PROBLEM DESCRIPTION = Could you find each line of the data below that contains the word "computer" and copy those lines?
────────────────
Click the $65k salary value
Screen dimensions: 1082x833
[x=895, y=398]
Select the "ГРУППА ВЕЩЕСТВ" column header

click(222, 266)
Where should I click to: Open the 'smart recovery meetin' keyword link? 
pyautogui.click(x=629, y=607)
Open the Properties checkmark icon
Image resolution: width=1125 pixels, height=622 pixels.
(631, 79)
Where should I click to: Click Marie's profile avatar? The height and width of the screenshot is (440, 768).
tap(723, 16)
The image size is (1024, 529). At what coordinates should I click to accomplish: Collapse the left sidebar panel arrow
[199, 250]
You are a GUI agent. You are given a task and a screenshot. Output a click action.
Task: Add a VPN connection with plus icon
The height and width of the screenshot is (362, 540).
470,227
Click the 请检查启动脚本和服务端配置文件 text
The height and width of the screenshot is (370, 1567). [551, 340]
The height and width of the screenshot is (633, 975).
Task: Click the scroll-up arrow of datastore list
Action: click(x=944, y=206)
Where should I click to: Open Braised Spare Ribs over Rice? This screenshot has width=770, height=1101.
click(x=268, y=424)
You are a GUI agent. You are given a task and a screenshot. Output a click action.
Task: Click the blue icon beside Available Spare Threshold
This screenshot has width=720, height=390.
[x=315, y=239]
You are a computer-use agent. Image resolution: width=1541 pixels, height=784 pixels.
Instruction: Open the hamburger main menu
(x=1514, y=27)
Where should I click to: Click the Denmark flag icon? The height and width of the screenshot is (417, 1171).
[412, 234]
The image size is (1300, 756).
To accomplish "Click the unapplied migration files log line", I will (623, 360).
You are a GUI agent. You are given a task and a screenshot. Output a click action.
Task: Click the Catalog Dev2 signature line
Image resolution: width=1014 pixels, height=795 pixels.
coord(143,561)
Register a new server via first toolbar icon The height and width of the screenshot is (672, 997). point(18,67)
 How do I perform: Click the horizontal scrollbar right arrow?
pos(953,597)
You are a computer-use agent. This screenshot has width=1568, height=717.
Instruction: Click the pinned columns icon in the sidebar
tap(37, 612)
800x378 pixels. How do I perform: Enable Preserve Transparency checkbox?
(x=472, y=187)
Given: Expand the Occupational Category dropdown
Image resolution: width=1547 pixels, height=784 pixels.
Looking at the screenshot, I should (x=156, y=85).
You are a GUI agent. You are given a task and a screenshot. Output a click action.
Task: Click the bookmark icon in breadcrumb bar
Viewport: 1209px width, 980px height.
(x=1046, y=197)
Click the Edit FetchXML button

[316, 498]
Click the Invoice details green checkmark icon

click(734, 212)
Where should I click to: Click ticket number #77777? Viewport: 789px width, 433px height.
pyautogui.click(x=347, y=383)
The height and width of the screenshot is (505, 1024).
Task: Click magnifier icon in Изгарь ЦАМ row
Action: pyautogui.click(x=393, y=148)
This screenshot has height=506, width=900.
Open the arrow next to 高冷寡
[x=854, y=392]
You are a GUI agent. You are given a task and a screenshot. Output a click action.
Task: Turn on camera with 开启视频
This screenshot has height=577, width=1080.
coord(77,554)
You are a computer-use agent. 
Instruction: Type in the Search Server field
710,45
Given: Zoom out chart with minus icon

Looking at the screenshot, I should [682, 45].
────────────────
REPLY =
You are a computer-use agent. Image resolution: width=1541 pixels, height=784 pixels.
You are a computer-use agent. This screenshot has width=1568, height=717.
You are a computer-use agent. 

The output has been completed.